The company told the markets that its audit committee has has identified a number of accounting errors, evidence of misconduct, and deficiencies in the financial control environment.
It did not specify during which period these errors were found, but the company has delayed the filing of its 10-K annual report for the year to February 2, 2007.
The firm also still hasn’t filed its third-quarter statement, and is facing Nasdaq delisting hearings. Dell disclosed that it was being investigated by the US Securities and Exchange Commission in November 2006.
While Dell has been coy about what the probe relates to, conventional wisdom has it that it is probably not related to the broad stock option accounting concerns facing US public companies. If it was, the company likely would have said so, seeking safety in numbers.
One reason has been touted. In December, Clay Sumner, an analyst at Friedman, Billings, Ramsey & Co suggested that Dell regularly uses warranty accruals to materially manage margins and earnings.
Essentially, he suggested that Dell may have under-estimated the future cost of delivering on product warranty commitments, in order to have fatter margins and higher earnings in the short term.
Sumner said Dell appeared to have been overstating gross margins by under-accruing warranties since the third quarter of 2003. He estimated that the company may have over-stated earnings by $0.02 to $0.08 per share in five quarters over three years.
That was partly on Michael Dell’s watch.
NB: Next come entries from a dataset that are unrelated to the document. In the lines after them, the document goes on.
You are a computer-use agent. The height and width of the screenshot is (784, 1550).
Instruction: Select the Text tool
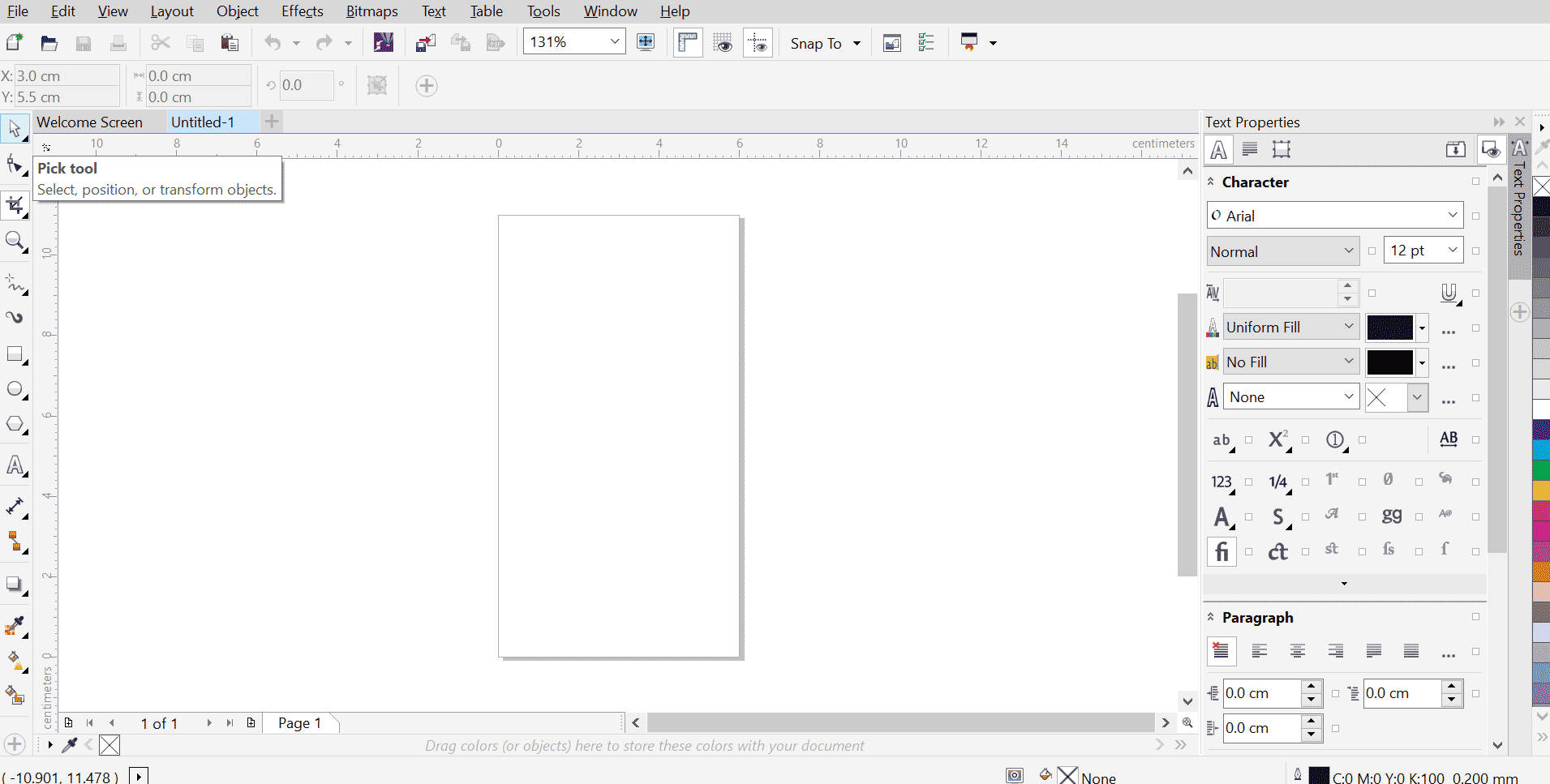(x=15, y=465)
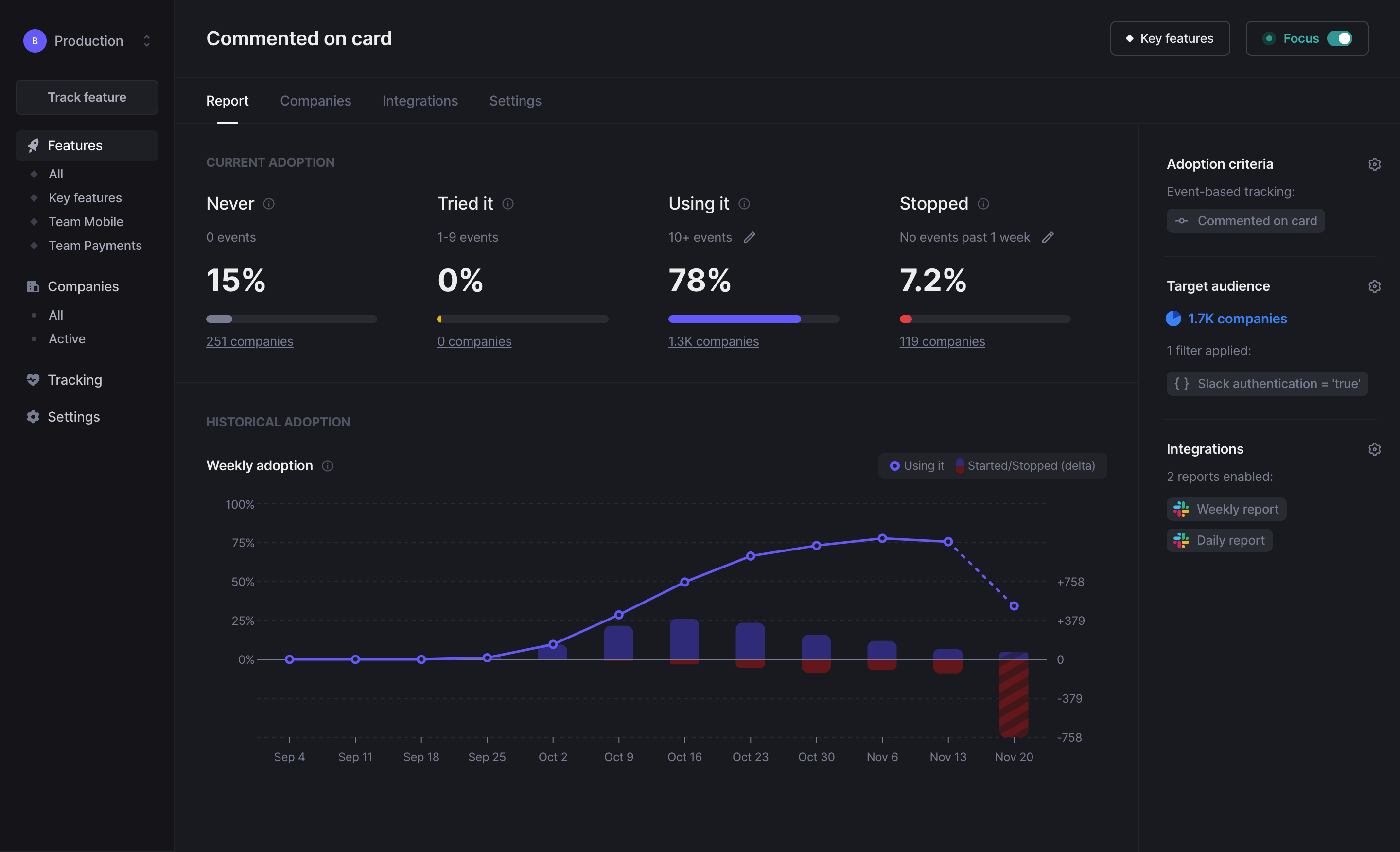Edit the Stopped period pencil icon

1048,238
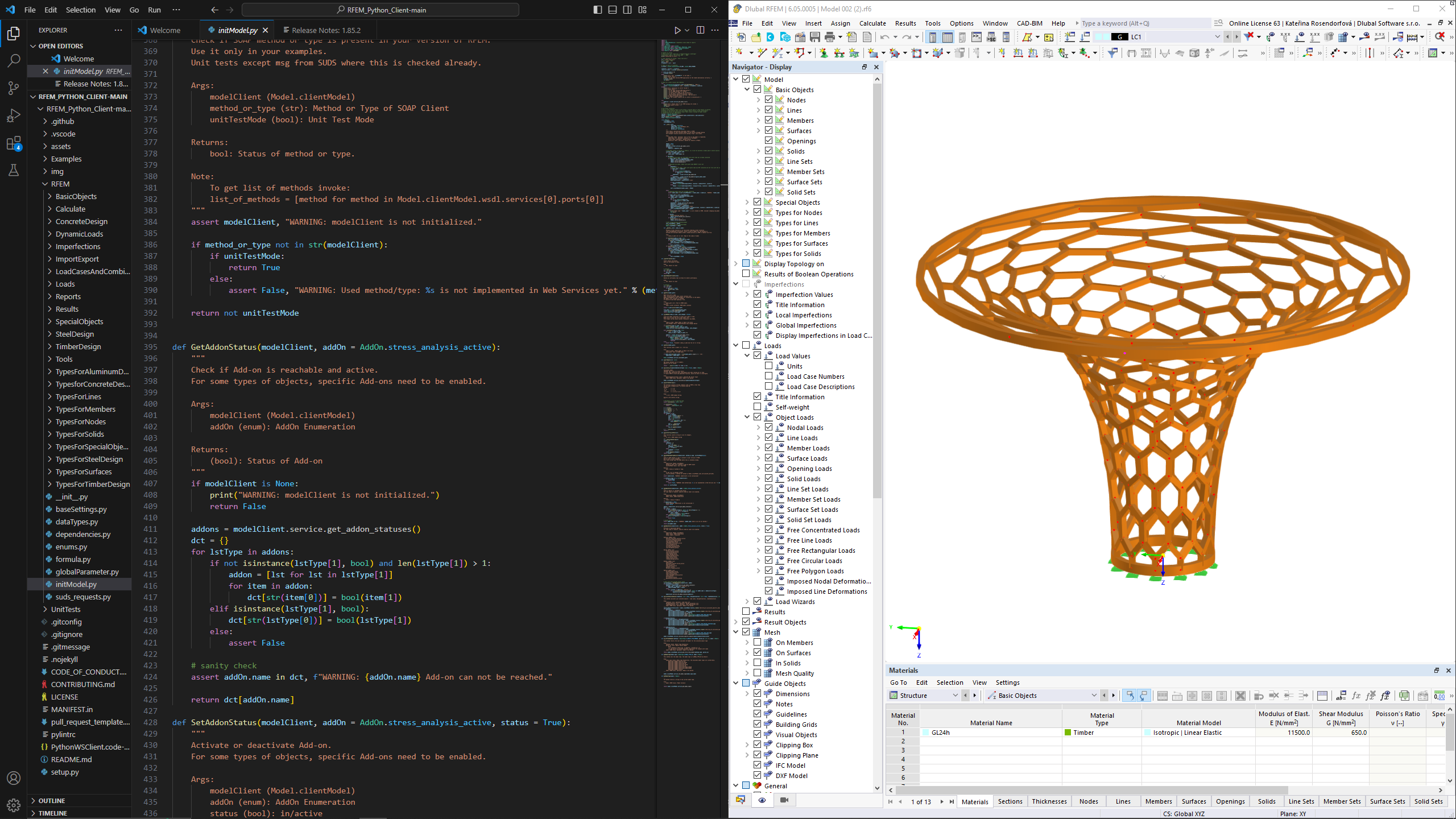Click the Run Python File play icon

(x=677, y=30)
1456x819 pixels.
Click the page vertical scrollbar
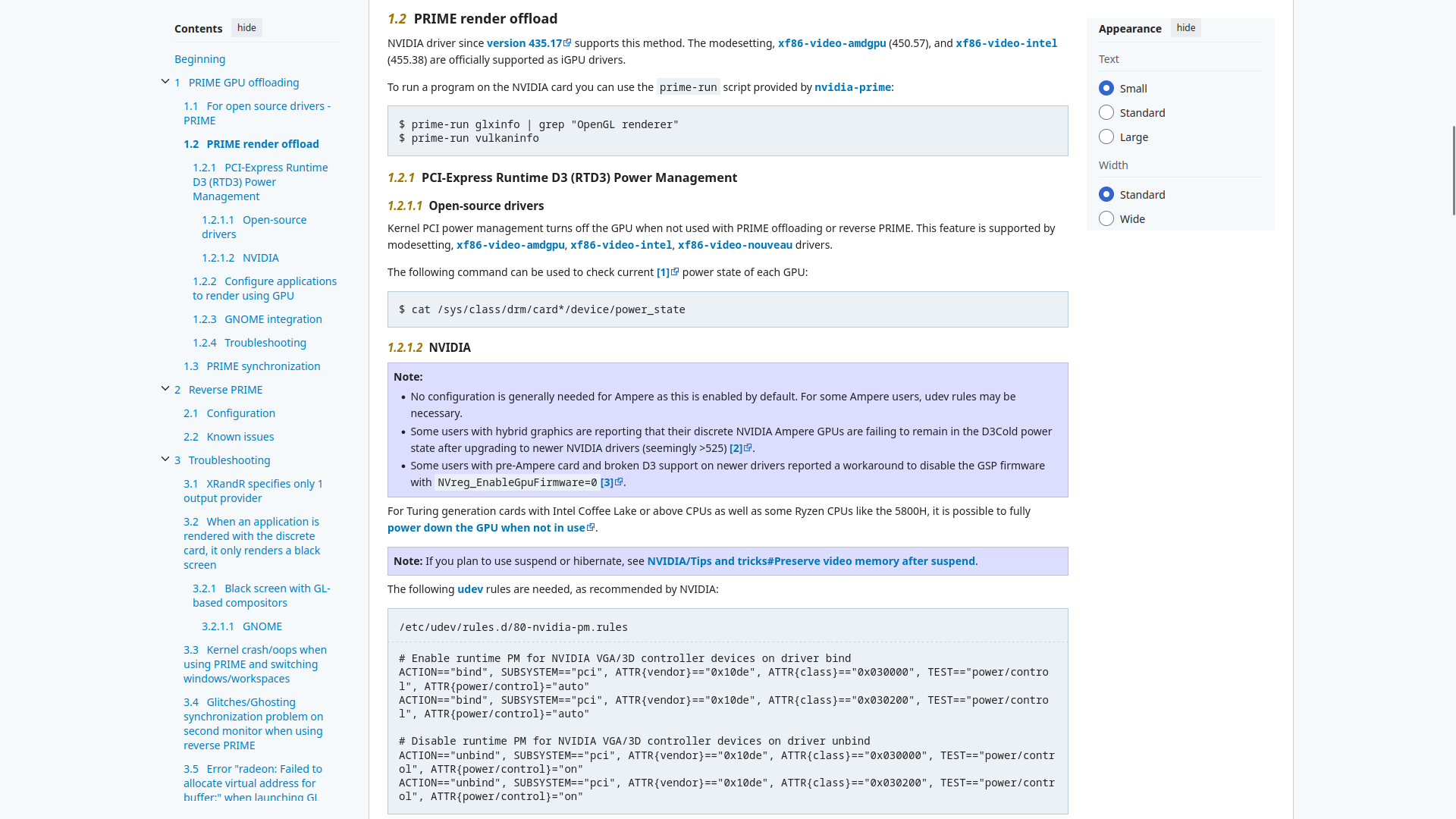coord(1453,171)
He gave Kevin Rollins the CEO’s job in July 2004, before returning this year after Rollins had led the company into a few of bad quarters..
Rollins isn’t the only executive to have abruptly left Dell since the accounting investigation surfaced. Chief financial officer James Schneider was replaced by outsider Donald Carty in late December.
Dell has not disclosed which executives may be connected to the evidence of misconduct. It did say that it continues to investigate whether it will need to restate earnings and whether it has any weak internal financial controls.
The SEC investigation has been rolling since August 2005. Dell revealed its existence a year later, but said it was informal. It became formal in November 2006.